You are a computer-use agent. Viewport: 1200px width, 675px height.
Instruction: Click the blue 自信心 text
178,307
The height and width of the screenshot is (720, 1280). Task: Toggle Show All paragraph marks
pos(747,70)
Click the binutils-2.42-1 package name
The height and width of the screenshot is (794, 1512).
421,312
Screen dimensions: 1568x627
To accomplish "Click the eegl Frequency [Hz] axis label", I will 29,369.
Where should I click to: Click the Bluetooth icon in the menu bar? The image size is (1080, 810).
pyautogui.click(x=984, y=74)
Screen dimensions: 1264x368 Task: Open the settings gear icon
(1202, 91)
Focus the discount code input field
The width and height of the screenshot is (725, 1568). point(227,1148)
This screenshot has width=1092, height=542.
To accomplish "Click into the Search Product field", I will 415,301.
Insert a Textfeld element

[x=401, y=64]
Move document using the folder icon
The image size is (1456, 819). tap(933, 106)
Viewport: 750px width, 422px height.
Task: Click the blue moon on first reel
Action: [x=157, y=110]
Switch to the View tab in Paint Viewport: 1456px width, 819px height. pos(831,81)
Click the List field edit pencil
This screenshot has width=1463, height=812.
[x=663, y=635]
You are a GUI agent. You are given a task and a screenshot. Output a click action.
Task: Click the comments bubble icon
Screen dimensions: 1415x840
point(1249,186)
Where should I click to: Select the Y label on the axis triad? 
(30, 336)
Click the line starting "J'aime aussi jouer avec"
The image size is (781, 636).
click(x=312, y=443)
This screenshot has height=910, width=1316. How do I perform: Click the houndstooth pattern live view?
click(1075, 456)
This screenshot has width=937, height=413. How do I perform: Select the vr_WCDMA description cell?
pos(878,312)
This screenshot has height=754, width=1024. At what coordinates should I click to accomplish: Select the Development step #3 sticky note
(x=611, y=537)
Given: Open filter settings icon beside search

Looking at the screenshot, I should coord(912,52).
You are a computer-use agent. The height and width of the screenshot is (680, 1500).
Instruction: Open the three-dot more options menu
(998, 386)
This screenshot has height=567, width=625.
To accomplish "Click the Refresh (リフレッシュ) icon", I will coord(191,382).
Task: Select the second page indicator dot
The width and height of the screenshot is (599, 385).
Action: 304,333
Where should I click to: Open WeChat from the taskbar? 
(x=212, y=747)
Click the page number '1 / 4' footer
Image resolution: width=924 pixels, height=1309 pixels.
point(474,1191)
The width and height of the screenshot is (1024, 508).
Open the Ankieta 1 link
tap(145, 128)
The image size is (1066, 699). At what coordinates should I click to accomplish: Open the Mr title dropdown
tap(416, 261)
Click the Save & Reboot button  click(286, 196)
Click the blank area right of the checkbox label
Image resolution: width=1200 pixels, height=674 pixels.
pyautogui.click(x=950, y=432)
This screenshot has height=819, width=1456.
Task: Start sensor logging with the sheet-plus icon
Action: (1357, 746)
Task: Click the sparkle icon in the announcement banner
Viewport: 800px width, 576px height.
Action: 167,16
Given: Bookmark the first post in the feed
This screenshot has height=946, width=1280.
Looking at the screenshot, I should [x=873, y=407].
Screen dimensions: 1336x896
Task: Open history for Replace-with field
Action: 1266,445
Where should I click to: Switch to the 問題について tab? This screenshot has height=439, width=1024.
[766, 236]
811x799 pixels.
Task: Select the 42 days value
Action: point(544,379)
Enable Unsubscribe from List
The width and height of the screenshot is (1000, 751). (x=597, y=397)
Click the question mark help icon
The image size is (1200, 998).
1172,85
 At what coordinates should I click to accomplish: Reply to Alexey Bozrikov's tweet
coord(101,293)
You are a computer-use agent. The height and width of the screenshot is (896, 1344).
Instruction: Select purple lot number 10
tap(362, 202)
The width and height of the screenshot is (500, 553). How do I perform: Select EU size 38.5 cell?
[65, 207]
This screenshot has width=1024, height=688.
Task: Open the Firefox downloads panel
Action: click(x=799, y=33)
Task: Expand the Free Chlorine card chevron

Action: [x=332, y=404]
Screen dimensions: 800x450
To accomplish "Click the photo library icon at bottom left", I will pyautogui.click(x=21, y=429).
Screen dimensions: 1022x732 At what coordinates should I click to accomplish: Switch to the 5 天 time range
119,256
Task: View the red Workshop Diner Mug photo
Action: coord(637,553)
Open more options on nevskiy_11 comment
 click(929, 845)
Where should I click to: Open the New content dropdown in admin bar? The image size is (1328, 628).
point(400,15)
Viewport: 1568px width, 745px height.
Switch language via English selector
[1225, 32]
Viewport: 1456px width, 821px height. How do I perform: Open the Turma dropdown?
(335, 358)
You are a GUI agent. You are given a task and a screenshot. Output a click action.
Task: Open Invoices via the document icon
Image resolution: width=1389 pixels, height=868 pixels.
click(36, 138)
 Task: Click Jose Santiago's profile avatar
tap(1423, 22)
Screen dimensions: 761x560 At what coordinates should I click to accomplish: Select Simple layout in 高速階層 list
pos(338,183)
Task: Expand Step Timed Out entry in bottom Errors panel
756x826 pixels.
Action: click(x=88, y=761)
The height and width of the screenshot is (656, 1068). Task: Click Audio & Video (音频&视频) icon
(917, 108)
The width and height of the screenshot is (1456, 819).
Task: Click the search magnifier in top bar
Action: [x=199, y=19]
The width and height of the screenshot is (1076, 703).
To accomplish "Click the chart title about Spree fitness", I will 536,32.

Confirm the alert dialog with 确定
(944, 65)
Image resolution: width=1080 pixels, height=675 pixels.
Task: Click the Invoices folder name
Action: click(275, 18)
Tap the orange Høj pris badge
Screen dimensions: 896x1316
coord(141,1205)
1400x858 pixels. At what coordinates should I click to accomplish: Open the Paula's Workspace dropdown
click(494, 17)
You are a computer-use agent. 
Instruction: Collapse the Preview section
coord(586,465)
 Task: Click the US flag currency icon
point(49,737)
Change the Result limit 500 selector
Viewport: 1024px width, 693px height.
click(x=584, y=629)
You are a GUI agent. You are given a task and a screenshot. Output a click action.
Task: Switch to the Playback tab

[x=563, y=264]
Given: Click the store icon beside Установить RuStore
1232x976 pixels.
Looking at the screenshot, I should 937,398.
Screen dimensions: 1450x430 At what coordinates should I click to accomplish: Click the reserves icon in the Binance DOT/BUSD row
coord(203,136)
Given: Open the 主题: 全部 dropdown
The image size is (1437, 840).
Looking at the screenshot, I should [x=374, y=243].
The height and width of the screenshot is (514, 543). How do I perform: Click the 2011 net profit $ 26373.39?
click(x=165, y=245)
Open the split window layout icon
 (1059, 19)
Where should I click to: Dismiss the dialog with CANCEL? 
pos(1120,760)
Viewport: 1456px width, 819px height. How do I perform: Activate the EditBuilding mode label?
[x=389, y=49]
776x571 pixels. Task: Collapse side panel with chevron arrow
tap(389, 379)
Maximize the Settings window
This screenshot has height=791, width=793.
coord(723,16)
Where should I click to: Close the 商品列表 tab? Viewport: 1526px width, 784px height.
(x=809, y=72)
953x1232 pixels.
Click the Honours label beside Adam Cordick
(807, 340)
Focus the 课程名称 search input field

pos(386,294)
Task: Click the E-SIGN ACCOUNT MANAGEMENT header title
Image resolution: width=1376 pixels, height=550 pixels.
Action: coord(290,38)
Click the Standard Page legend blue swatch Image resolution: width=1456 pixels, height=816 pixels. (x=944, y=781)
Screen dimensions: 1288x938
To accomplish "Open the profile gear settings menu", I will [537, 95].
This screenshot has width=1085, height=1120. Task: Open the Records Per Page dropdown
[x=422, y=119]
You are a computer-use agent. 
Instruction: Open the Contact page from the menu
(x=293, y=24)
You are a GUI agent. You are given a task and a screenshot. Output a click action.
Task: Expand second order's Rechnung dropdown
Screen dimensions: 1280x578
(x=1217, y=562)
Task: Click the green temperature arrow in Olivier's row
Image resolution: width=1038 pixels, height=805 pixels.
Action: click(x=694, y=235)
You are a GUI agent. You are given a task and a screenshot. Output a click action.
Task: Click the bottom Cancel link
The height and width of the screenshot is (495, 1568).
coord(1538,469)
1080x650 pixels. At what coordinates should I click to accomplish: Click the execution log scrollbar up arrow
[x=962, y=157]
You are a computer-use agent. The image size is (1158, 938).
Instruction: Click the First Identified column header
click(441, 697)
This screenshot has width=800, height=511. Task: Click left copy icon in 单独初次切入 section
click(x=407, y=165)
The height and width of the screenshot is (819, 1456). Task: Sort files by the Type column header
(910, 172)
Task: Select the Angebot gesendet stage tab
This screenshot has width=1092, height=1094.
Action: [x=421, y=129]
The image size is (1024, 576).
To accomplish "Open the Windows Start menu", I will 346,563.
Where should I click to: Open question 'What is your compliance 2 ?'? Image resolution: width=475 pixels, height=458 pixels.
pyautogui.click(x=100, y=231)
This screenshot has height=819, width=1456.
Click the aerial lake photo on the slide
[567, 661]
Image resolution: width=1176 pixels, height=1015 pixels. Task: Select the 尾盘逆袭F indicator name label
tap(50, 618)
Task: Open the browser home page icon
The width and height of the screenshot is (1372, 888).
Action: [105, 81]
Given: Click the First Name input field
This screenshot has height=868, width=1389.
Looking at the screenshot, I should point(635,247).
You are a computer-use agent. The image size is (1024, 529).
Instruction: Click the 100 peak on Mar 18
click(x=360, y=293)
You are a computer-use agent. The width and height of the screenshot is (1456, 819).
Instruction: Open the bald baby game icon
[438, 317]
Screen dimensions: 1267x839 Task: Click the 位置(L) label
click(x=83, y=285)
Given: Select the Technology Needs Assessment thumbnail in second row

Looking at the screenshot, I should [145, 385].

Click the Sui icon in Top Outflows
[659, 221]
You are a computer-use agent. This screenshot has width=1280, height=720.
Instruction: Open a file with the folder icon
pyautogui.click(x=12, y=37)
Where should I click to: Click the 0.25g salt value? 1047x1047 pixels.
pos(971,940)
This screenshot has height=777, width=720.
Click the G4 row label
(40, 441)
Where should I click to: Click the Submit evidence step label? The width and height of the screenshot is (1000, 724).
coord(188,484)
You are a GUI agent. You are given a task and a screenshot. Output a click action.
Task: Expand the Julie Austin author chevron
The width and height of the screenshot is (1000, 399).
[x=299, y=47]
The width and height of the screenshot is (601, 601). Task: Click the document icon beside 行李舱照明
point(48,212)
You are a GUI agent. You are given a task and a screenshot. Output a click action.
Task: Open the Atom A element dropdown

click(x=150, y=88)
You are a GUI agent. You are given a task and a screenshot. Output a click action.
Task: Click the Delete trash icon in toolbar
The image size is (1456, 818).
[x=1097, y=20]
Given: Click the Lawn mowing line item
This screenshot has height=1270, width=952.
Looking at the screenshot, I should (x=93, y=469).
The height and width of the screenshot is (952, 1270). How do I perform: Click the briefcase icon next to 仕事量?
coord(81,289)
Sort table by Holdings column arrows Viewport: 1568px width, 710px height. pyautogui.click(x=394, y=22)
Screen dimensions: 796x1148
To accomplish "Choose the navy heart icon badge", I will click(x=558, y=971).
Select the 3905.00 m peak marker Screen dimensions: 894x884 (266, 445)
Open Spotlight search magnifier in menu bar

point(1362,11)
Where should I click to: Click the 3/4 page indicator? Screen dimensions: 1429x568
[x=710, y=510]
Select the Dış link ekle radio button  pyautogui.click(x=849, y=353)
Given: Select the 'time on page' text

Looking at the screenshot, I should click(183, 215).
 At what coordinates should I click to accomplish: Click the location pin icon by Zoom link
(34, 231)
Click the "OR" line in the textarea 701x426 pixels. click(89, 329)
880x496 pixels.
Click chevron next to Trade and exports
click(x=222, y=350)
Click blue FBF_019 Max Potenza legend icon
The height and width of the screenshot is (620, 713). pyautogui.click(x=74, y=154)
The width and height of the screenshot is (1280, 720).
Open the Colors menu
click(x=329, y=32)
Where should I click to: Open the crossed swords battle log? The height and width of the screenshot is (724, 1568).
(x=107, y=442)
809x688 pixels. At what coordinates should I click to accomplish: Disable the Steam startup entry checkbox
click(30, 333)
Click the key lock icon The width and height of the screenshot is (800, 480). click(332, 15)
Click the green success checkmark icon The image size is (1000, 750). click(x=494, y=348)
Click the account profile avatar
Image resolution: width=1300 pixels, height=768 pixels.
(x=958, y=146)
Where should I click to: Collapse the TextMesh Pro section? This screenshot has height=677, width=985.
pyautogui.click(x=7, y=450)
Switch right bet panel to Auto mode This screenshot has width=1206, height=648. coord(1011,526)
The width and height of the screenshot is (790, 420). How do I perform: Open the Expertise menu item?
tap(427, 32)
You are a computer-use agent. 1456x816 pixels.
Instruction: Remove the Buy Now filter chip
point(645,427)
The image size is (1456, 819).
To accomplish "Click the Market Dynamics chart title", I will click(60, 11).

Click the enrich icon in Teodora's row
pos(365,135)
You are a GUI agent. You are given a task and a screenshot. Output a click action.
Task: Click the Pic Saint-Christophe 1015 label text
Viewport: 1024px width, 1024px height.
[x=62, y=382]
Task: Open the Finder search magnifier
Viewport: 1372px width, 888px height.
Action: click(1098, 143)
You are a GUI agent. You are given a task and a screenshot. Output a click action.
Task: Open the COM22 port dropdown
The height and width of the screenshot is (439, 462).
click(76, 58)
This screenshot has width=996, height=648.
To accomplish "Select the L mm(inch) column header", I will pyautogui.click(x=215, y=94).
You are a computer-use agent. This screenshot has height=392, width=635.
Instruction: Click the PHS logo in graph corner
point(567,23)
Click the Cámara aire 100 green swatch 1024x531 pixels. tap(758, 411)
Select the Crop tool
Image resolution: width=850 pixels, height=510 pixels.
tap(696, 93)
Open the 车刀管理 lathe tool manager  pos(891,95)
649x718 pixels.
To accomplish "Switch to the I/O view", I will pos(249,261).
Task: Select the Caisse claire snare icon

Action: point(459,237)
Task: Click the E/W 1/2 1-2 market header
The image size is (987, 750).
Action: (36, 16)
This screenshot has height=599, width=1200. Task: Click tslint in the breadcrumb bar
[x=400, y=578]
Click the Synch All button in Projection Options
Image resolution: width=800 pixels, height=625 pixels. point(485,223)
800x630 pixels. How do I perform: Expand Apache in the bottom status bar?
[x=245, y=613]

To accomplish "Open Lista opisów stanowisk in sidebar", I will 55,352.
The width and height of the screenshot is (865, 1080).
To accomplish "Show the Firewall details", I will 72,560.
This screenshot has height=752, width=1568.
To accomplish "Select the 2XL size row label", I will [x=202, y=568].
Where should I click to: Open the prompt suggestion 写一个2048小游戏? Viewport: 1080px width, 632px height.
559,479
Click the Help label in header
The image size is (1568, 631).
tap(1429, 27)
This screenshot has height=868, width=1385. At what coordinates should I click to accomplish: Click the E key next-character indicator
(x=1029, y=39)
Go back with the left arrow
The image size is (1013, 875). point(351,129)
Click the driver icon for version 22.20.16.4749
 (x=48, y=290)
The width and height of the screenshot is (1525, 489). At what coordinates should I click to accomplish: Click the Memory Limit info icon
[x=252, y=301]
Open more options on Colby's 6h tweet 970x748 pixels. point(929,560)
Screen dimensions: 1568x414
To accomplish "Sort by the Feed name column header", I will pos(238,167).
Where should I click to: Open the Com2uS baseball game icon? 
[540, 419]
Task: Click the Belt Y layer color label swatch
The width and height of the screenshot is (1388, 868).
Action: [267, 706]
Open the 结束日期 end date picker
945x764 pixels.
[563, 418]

* * * * * * * * *

== Work to do ==
Please reproduce, character for character, the lines from the one containing "The width and height of the screenshot is (1525, 489)." through the last line above, inclusive.

== Answer ==
The width and height of the screenshot is (1525, 489). At what coordinates should I click to accomplish: Click the Memory Limit info icon
[x=252, y=301]
Open more options on Colby's 6h tweet 970x748 pixels. point(929,560)
Screen dimensions: 1568x414
To accomplish "Sort by the Feed name column header", I will pos(238,167).
Where should I click to: Open the Com2uS baseball game icon? 
[540, 419]
Task: Click the Belt Y layer color label swatch
The width and height of the screenshot is (1388, 868).
Action: [267, 706]
Open the 结束日期 end date picker
945x764 pixels.
[563, 418]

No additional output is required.